┌─ Data to examine

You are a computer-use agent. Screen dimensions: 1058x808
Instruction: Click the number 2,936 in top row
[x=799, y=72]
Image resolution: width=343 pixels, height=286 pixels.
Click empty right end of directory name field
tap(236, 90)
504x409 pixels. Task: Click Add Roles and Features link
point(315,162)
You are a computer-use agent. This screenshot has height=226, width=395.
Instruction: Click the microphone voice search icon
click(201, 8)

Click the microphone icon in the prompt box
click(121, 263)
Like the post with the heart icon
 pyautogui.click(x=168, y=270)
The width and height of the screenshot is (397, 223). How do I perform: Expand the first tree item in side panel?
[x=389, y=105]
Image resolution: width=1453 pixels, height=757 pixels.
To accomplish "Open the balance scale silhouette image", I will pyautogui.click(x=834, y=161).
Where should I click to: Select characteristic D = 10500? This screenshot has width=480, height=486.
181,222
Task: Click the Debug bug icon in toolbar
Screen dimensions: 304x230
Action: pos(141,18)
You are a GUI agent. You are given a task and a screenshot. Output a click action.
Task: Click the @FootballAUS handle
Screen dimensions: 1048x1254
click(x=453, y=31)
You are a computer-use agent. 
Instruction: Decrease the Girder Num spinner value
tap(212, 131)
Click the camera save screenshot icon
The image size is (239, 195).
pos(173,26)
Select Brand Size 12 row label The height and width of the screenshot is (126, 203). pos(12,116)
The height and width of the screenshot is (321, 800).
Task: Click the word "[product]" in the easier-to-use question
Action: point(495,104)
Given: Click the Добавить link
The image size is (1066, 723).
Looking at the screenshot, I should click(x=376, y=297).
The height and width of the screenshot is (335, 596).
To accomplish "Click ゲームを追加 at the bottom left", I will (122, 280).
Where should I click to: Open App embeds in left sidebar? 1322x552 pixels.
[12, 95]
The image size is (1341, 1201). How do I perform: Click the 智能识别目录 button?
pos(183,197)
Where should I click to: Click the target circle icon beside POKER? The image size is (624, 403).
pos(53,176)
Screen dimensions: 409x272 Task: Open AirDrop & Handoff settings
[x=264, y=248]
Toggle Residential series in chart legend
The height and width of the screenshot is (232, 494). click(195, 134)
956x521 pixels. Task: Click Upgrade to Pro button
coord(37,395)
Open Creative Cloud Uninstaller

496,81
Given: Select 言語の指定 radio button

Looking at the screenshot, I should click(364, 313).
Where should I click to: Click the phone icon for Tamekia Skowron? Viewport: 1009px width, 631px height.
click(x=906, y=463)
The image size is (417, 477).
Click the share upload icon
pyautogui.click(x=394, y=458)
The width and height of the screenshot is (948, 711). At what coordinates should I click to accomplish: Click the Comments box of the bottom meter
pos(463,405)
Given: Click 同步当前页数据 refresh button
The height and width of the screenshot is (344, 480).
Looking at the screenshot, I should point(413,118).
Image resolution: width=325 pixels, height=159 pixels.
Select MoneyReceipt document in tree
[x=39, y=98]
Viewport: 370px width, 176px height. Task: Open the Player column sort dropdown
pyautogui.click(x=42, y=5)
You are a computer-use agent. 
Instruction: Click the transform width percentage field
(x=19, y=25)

└─

Say how many lines in the entries above contain the string "agent", offering no other words.

- _Task output_
5